Saved data entries
********************
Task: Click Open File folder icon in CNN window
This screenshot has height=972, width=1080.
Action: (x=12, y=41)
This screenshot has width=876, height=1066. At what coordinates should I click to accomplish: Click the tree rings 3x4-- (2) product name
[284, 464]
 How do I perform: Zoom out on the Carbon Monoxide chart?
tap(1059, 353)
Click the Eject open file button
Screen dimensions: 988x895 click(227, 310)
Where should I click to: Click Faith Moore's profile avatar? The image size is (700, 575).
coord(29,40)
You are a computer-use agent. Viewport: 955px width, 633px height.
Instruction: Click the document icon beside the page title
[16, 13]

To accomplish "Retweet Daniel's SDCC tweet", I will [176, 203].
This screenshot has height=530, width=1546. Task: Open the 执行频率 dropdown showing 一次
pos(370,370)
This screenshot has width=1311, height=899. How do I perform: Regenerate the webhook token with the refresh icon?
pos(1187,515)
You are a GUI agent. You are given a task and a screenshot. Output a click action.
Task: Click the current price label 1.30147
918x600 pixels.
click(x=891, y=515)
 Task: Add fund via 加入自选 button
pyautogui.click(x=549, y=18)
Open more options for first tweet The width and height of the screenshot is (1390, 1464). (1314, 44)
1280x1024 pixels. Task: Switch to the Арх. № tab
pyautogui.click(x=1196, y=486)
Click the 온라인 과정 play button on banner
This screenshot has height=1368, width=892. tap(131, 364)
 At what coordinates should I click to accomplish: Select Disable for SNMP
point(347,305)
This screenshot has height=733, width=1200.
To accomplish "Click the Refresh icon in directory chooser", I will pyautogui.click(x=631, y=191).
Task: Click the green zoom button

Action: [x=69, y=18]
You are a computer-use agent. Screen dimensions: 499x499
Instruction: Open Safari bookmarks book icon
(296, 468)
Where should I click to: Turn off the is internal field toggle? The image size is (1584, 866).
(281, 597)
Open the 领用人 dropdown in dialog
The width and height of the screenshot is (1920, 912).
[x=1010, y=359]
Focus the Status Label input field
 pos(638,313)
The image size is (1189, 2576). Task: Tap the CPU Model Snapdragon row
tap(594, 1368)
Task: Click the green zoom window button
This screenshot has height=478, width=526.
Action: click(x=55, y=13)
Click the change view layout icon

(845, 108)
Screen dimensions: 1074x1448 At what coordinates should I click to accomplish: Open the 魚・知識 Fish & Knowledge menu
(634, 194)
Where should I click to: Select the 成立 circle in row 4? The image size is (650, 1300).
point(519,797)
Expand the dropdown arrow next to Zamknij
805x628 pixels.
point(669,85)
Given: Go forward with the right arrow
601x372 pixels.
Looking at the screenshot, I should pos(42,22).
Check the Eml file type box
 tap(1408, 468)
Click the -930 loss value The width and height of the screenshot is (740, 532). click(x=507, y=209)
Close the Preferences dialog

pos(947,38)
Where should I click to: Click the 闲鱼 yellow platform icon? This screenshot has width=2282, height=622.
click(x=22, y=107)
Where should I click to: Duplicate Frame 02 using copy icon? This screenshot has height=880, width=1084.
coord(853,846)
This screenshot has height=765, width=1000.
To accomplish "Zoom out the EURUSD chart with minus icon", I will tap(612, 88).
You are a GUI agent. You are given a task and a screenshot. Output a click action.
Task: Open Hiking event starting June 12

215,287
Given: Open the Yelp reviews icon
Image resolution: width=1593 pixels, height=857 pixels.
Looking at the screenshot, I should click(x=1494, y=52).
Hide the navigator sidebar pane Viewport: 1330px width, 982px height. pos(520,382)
********************
WORK INSTRUCTION: Show all lines in the entries above where the word "will" appears.

WRITTEN ANSWER:
To accomplish "Retweet Daniel's SDCC tweet", I will [176, 203].
To accomplish "Click the Refresh icon in directory chooser", I will pyautogui.click(x=631, y=191).
To accomplish "Zoom out the EURUSD chart with minus icon", I will tap(612, 88).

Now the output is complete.